| Selected text |
# battery corrosion



## cajunh2s (Apr 19, 2007)

hey guys

have a question for you fine fellows,...decided to work on my snapper riding mower...model 288707...type 1153-E1....code 020326Z0...30'' cut

i could start the mower by rope but not by electric start.....so i pulled the battery today....the positive wire on battery terminal was so corrosioned up
that it had ate the end of the wire some....and ate the bolt on the terminal..

so i went to two hard ware stores in town...neither one had a red type electric clip for my battery....both had yellow type....so against my better judgement...cause i didn't know if the color really mattered i bought a yellow one....came home...put it on positive battery cable and connected hooked it up to lawn mower....same way the old one came on mower terminal's.....and all i got was a clicking noise when i turned on the key.......the battery has a fresh charge...so my question is......would this yellow terminal work....or does the red ones have a certain alloy that can only work with a positive side of a connection or something? can corrosion fry my positive line all together?

i'm going to pick up another red terminal from wal-mart tonight after work and try again.....but if its the solenoid or something different....i need to pick up a multi-meter and learn how to check for that...is there a lesson on electrical components for beginners on this forum...

thanks a bunch for reading and any help is appreciated

cajun


----------



## Petebre (Apr 9, 2007)

Color should not have any effect.
My guess you need to clean battery post.
Be sure you clean end of wire also, I would cut
a inch or two off the wire if you have ample length.
Also make sure both connections to battery and ground to frame of mower are clean and secure.

Are you a deep south Cajun ? I lived in New Iberia, Sunset and Alexandria Years ago.


----------



## 30yearTech (Sep 14, 2006)

The color will not make a difference. As was stated earlier make sure the battery posts are clean. Just because the battery has a fresh charge does not mean that the battery is any good.

It could just be a bad connection, or it could be a bad battery, or possibly a faulty starter solenoid.


----------



## cajunh2s (Apr 19, 2007)

thanks for the replies guys....yea pete i'm deep in cajun country...i'm from morgan city...but now live in kaplan la....met and married a gal from here loaded up the truck and moved...lol

i was surprised to hear what tech said about the battery could be dead showing a charge.....i got one of those new fancy pansy battery chargers.....it reads full when its done....but hey the world of these little machines can be strange sometimes...

i'll try hooking up...and re-cleaning everything again...hope it works this time.....
if its the solenoid are some kind of relay....i'm in trouble...cause i don't know how to multimeter this stuff...

thanks again guys
cajun


----------



## Petebre (Apr 9, 2007)

After you clean things again an it still refuses to start.
Try jumper cables from your car battery this will tell you if the solenoid is good.


----------



## cajunh2s (Apr 19, 2007)

update on todays tinkering with snapper riding mower....
i put new positive terminal on after cleaning positive and neg post's on battery....clean all electric lines on solenoid and put back together...
i tried to loosen the negative wire from the engine but it was so tight i was afraid i'd break it....it actually had me thinking it was left hand threads....so i tried it the other way and it was just as tight....so i left it alone till i could get some liquid loosener of some type...

| Information shown |
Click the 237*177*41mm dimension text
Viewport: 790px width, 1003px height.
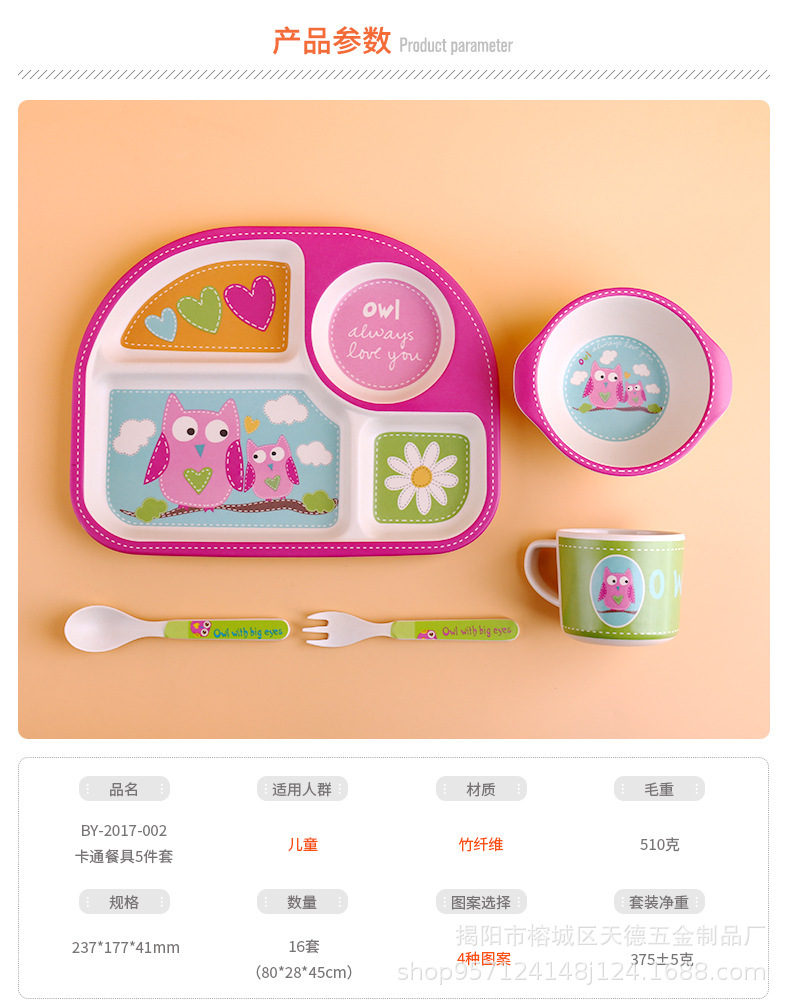125,947
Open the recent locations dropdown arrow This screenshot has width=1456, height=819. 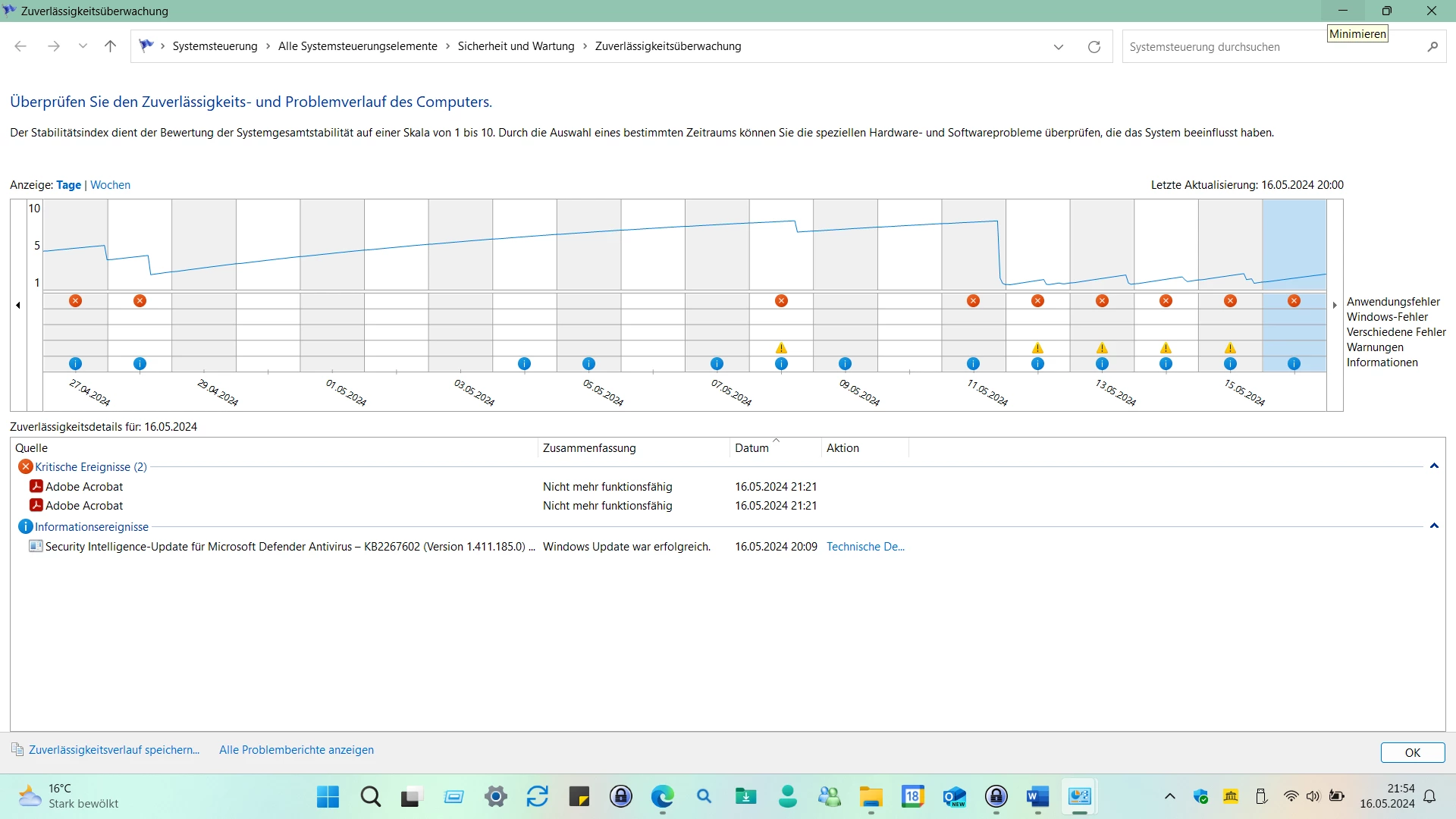click(x=83, y=46)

| Set of tasks |
[a] From the battery corrosion thread, return the passage between "Also make sure" and "faulty starter solenoid.", inclusive.
[b] In the battery corrosion thread, what does Petebre suggest trying if the mower still refuses to start after everything is cleaned again?
[c] Continue the battery corrosion thread from where it stops.

| Answer list |
[a]
Also make sure both connections to battery and ground to frame of mower are clean and secure.

Are you a deep south Cajun ? I lived in New Iberia, Sunset and Alexandria Years ago.


----------



## 30yearTech (Sep 14, 2006)

The color will not make a difference. As was stated earlier make sure the battery posts are clean. Just because the battery has a fresh charge does not mean that the battery is any good.

It could just be a bad connection, or it could be a bad battery, or possibly a faulty starter solenoid.

[b] Jumper cables from a car battery, which will show whether the solenoid is good.

[c]
after i got it together...tried to start with the key....nothing...just a humming type noise like power trying to go through components....so i stopped....and cranked it off by the pull rope......after running a bit....i decided to give the key a try again....still humming noise....so i went back to pull rope....cranked several times....wouldn't crank by rope.....so i cut the ignition key off....then turned on again.....and it was like it re-set something....in then cranked by rope again...

pete you mentioned putting battery cable's on to check the solenoid.....my battery charger has an 80amp cranking start sequence on it....do you think this could work instead of the jumper lines?.......i don't have room to put jumper cable's on it.....but wanted to ask about the 80amp jump start before i tried and maybe fry some components or explode a battery......any thoughts so far guys?

cajun


----------



## Petebre (Apr 9, 2007)

I sounds like your battery is gone but it should start using your charger even if the battery is bad. 

If this don’t work.

Another thing to try. Remove the battery set it near engine.
Jumper cables positive from battery directly to the lug (bolt)on starter. Clamp the ground to any metal surface on engine. Then just touch the ground jumper cable to battery ground. This is a positive test.
Your starter will run or the battery is probably dead.


----------



## cajunh2s (Apr 19, 2007)

Pete
haven't tried the battery cables to charger yet......but will do
something i want to mention and get some input....i was looking at the wiring schematics to this mower and found it has a fuse in the ignition wiring....if this fuse was to blow......what would happen if you tried to start with electric starter....what would components sound like i wonder......when i try your idea next day or so( have work out of town).....i'm also going to check this fuse.....who knows it might keep this thing from cranking if the fuse is bad...
any thoughts?

cajun


----------



## hdman97 (May 25, 2006)

Get a new battery! It's not the fuse.
Now old is the battery? Most last only 3-4 years if your lucky.
Get one with the largest CGA rating.


----------



## cajunh2s (Apr 19, 2007)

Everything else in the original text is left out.